Mathematics Question Thread

[RuiAce]

Thanks so much Rui!
But the answers say that it is 72.5u^2. Would hat then be wrong?

Well, taking a look at the diagram and the computations, 72.5u^2 would just be the combined area of just \( \triangle AMB\) and \(\triangle CMD\), i.e. the two triangles originally drawn and excluding the ones you have in pencil. However I feel as though the wording of the question is ambiguous then because these "self-intersecting quadrilaterals" are not a part of the course, so I interpreted the quadrilateral to actually include the new triangles you've drawn in.
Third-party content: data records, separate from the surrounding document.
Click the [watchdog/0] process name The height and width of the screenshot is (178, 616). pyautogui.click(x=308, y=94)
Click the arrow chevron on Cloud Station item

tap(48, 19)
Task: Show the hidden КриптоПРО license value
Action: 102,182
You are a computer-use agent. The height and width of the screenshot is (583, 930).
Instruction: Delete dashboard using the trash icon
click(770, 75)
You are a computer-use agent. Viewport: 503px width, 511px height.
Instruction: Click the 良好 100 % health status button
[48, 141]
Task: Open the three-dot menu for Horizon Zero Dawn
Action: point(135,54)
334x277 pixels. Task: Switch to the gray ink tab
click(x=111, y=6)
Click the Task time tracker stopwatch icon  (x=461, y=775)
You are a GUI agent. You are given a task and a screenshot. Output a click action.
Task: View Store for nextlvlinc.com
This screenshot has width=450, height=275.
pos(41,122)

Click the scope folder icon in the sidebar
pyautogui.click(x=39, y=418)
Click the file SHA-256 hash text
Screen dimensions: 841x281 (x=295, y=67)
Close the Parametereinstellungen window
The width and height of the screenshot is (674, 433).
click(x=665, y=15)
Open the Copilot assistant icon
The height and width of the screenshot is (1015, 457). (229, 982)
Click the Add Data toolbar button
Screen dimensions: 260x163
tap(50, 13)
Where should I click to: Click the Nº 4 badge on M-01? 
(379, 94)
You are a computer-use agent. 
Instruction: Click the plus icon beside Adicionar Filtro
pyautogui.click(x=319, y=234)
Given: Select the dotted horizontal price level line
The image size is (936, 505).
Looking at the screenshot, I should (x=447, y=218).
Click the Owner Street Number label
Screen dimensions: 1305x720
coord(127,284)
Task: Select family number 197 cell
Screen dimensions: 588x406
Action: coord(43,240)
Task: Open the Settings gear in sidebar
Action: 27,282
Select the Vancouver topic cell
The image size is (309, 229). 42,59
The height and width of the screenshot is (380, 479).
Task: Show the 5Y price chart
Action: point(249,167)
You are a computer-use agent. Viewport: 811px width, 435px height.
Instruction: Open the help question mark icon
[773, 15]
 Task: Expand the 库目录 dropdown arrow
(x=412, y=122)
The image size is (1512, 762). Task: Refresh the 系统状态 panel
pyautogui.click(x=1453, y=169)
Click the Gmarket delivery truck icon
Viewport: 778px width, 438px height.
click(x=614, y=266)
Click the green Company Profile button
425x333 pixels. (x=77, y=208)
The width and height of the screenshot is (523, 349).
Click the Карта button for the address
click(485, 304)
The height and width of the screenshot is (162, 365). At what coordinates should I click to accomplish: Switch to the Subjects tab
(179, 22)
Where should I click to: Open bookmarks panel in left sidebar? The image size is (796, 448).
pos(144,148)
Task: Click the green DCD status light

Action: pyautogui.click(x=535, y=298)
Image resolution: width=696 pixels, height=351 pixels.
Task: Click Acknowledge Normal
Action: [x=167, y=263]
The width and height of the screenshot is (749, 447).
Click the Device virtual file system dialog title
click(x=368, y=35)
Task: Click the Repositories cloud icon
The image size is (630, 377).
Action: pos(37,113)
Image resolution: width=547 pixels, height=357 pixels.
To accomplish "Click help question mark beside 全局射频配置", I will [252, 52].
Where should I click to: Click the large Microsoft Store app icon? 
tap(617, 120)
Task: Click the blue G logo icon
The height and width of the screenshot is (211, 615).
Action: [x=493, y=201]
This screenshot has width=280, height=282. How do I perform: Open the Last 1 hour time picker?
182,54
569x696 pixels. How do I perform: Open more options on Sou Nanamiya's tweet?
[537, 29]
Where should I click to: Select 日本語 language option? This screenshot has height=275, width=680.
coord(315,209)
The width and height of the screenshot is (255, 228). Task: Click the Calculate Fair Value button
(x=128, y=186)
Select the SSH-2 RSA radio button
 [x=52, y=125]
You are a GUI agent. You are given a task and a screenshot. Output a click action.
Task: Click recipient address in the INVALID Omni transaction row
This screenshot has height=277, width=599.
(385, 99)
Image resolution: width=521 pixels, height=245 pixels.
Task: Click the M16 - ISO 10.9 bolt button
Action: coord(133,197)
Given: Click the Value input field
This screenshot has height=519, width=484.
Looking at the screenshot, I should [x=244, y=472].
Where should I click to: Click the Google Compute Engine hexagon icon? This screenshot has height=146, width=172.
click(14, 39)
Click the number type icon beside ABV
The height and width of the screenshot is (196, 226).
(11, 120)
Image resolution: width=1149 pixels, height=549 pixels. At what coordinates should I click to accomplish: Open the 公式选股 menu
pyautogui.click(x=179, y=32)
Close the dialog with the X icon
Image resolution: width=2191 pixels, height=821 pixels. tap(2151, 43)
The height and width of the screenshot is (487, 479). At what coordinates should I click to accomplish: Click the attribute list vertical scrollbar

So I blame the exam writers on this one. In the HSC, this kind of ambiguity would not occur.

[emmajb37]

Well, taking a look at the diagram and the computations, 72.5u^2 would just be the combined area of just \( \triangle AMB\) and \(\triangle CMD\), i.e. the two triangles originally drawn and excluding the ones you have in pencil. However I feel as though the wording of the question is ambiguous then because these "self-intersecting quadrilaterals" are not a part of the course, so I interpreted the quadrilateral to actually include the new triangles you've drawn in.

So I blame the exam writers on this one. In the HSC, this kind of ambiguity would not occur.

Awesome thanks again so much!!

[shaynec19]

Could someone please help me with the 1997 2u HSC exam, Question 10. b. iv.
I have found the x-coordinate, how do I find the y-coordinate.

[RuiAce]

Could someone please help me with the 1997 2u HSC exam, Question 10. b. iv.
I have found the x-coordinate, how do I find the y-coordinate.

At a quick glance, you could probably use the fact that \(P\) lies on the circle \(x^2+y^2=1\)?

[shaynec19]

At a quick glance, you could probably use the fact that \(P\) lies on the circle \(x^2+y^2=1\)?

Hi Rui,
Thankyou! I will try again, I already tried that and got nowhere but figured that because it was so long and messy, there must have been a better way...

[RuiAce]

Hi Rui,
Thankyou! I will try again, I already tried that and got nowhere but figured that because it was so long and messy, there must have been a better way...

Well the computations can be made cleaner if we're super clever about it

By doing this, we've completely avoided the quadratic formula
\[ \text{Now using }x^2+y^2=1\text{ we have}\\ \begin{align*}y^2 &= 1- x^2\\ &= 1 - \left(\frac{1-m^2}{1+m^2}\right)^2\\ &= \frac{(1+m^2)^2 - (1-m^2)^2}{(1+m^2)^2}\\ &= \frac{4m^2}{(1+m^2)^2}\\ \therefore y &= \frac{2m}{1+m^2} \end{align*} \]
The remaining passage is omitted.